Zoe Galbraith, 20, is a music student at the Royal Conservatoire of Scotland (RCS), a world-leading performance arts school in Glasgow. Zoe developed M.E. at 16, just as she was preparing for crucial exams, and starting to work towards her dream of becoming a music teacher. The knowledge, understanding and support of some of her teachers enabled Zoe to continue her education, and make her dream a reality. Zoe used her experience to co-produce our How can I help? resource for teachers, so they can better understand M.E. and its impact.
“It was a teacher at school that suggested a possible M.E. diagnosis for me,” she explains. “Their dad had M.E. so they recognised the symptoms. It was a weight off me when I finally got an answer from the doctor as to what it was. I could see that people with things like dyslexia got one-to-one support, so why not me? But I was academically competent, so people could not understand why I needed support. They would say: ‘You get As, so why are you not able?’”
Before she became ill with M.E., Zoe was a competitive diver for Scotland, and trained three or four times a week. That all changed, as symptoms forced her cut back on the activities she loved. Her friends found it hard to understand.
“I lost contact with so many friends, with my diving friends, as I couldn’t go. And friends at school just didn’t get it. They would say: ‘I’m tired too, I must have M.E.’ They just didn’t understand that it was different.”
Zoe’s school allowed her to access external self-management support, during school hours, something that Zoe says was key in learning how to manage her condition and still pursue the things that matter to her. The school also supported her to study a part-time, reduced timetable, and access school flexibly, using a sign-in sheet to make it easy for her to attend when she could.
“I was living nearby school so could easily go home and come back as I needed,” she says. “I had a study skills support session with support staff every week, and I really missed the support of this person when I left. I was also given access to the lift, so I was able to use this on days my symptoms were worse, and a room with a bed where I could when I needed a rest.”

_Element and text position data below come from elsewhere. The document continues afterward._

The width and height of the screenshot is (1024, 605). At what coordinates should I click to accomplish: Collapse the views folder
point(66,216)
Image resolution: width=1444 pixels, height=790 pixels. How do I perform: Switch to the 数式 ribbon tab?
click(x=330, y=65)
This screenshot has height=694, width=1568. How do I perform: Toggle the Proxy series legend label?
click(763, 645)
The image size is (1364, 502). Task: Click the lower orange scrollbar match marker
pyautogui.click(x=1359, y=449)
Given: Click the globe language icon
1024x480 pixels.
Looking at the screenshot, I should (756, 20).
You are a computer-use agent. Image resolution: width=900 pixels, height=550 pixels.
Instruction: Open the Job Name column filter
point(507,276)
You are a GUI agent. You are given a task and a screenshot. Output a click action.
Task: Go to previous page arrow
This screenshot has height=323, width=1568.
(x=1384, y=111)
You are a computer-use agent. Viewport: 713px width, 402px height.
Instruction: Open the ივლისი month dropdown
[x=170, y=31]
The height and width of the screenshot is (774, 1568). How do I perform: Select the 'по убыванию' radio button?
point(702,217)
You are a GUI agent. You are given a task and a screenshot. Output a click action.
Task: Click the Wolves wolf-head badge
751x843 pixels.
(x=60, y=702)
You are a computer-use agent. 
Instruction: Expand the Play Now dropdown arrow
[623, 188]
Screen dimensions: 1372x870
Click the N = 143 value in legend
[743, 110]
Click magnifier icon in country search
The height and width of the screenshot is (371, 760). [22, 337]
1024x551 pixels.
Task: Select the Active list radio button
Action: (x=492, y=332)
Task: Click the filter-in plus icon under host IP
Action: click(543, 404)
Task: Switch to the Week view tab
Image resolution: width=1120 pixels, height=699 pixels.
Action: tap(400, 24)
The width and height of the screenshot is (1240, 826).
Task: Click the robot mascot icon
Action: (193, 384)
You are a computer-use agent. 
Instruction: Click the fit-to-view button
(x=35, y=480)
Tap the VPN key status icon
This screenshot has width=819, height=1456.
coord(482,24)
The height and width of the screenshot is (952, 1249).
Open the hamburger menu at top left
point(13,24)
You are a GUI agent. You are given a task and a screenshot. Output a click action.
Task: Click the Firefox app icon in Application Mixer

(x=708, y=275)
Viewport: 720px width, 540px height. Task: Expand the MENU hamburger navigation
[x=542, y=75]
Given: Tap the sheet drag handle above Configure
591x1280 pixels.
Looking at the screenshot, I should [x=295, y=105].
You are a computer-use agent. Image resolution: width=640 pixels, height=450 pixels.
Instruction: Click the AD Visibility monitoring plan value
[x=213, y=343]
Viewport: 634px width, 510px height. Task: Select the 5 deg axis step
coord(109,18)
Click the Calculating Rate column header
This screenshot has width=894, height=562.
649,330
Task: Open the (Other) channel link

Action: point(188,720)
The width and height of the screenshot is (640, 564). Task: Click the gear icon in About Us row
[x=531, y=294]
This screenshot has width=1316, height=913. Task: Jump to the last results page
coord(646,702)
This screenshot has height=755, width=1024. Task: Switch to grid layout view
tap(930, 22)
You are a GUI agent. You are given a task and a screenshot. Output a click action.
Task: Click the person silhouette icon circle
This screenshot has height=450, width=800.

Teachers who understand M.E., thanks to their personal experience of the illness, have been a source of invaluable support for Zoe.
“One of my instrumental music teachers, who I saw twice a week, had M.E., so I talked to him a lot,” she says. “It was really only the music department that I could function in, as there was understanding there. Nobody else in the school knew about M.E., they dismissed it. So I wrote an essay about invisible illness, addressed to the teachers. They all read this and it did make a difference for some. It helped them understand what I was going through.
“I also had piano lessons, twice a week, outside school with the sister of the teacher whose dad has M.E. This gave my mum a chance to talk to them and get advice. They reassured her, giving her books and spending time with her.
“This teacher gave me pieces that allowed me to express what was happening in my life, which helped me to deal with it. They had grown up with their dad being ill, so they tried different things to help. With their support, I played at a couple of weddings, which was something to look forward to and work towards.”
Zoe manages her symptoms using an approach called pacing, a systematic way of balancing activities and rest, so that she doesn’t over-exert herself, leading to a flare-up in symptoms.
“It took a couple of years for me to learn how to do this well. Now I am able to switch off. This means I can do my work and attend family things, too. I was not able to do this at school: by the end of the week I was absolutely dead.”
Everyone’s experience of M.E. is different, and sadly some people find that their symptoms do not improve. Others, like Zoe, with the right support, find they are able to progress.
“There is a lot of acceptance and awareness of invisible illnesses here,” says Zoe of the RCS, where she is studying to be a music teacher. “They provide a quiet spaces so that people don’t need to go home to rest. Through the Disabled Student Allowance, I also have funded taxis there and home which save my energy, so I can attend full days at university, plus software that makes it easy for me to capture lectures and listen to my own essays to correct. This makes it much more accessible and easier for me to work at the same level as others. They have supported me to build things up slowly over the terms, in a way that works for me.”